Sur un chantier de fouilles

La photographie, pour un archéologue, c’est comme le bloc-notes pour un journaliste: indispensable. En reportage cet été à Bibracte (Bourgogne), nous les avons vu installer la mire donnant l’échelle des structures, la flèche indiquant le nord, repérer le bon angle avant de déclencher le clic de leur appareil reflex. La photo témoignera de la fosse mise au jour avant qu’elle ne soit fouillée, du vestige en l’état. «  Ces photos sont complémentaires des dessins à l’échelle sur papier millimétré; elles font partie de la documentation de base de l’archéologie. Et donc du métier d’archéologue. Si vous vous appliquez, elles vous livreront d’autant plus d’informations. Ces photos donnent aussi une première impression sur la qualité du travail: un article scientifique mal illustré risque d’entraîner un a priori négatif », explique Laurent Bavay, directeur du CReA-Patrimoine, Faculté de Philosophie et Lettres, ULB. Le centre de recherche dispose d’ailleurs de matériel photo de qualité mis à disposition des équipes. Il a aussi organisé une formation pour les collaborateurs administratifs et scientifiques: trois journées pour (re)découvrir la photo d’objets en studio, les logiciels de traitement d’images, etc.

L’œil rivé sur l’objectif, les fouilleurs s’appliquent mais « nous ne pensons pas assez à prendre des photographies d’ambiance. Or, c’est intéressant pour la communication vers le public mais aussi lors d’exposés scientifiques: nous apprécions de voir le chantier, l’équipe au travail », observe Laurent Bavay.

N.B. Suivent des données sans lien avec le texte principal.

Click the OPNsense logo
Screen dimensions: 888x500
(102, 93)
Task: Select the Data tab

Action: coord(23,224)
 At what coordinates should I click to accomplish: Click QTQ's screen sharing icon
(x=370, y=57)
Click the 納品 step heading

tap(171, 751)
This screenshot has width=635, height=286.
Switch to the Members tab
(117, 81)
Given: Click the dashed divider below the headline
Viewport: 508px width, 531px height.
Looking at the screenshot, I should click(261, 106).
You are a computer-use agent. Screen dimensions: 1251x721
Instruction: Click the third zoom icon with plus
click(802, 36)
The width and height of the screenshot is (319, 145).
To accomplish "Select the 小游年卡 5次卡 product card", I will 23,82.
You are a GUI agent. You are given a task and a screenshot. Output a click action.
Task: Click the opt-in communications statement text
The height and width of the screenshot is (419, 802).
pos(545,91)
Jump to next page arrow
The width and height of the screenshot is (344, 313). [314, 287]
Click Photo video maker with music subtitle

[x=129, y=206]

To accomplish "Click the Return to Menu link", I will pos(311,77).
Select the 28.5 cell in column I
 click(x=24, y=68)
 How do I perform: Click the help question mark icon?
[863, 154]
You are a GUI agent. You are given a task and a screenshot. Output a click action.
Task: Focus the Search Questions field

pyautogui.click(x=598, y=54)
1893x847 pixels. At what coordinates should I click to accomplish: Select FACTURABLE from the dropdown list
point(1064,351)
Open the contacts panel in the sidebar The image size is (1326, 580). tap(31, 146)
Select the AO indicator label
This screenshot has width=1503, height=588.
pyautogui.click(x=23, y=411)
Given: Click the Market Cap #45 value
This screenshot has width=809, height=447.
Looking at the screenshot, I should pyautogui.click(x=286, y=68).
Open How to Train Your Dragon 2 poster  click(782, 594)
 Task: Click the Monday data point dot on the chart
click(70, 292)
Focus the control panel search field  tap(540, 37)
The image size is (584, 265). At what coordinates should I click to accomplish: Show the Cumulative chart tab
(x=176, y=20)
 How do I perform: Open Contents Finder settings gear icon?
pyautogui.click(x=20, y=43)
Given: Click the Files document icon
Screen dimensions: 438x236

Si la photo numérique est de plus en plus aisée – et corollaire, on a parfois tendance à prendre des milliers de photos au vol plutôt qu’à s’appliquer pour obtenir quelques clichés de grande qualité -, en revanche, la vidéo continue à faire un peu peur. « Il faut à la fois l’équipement adéquat, des compétences et du temps. L’alternative pourrait être de sous-traiter mais, d’expérience, c’est parfois lourd d’accueillir une équipe de tournage sur chantier », précise le chercheur.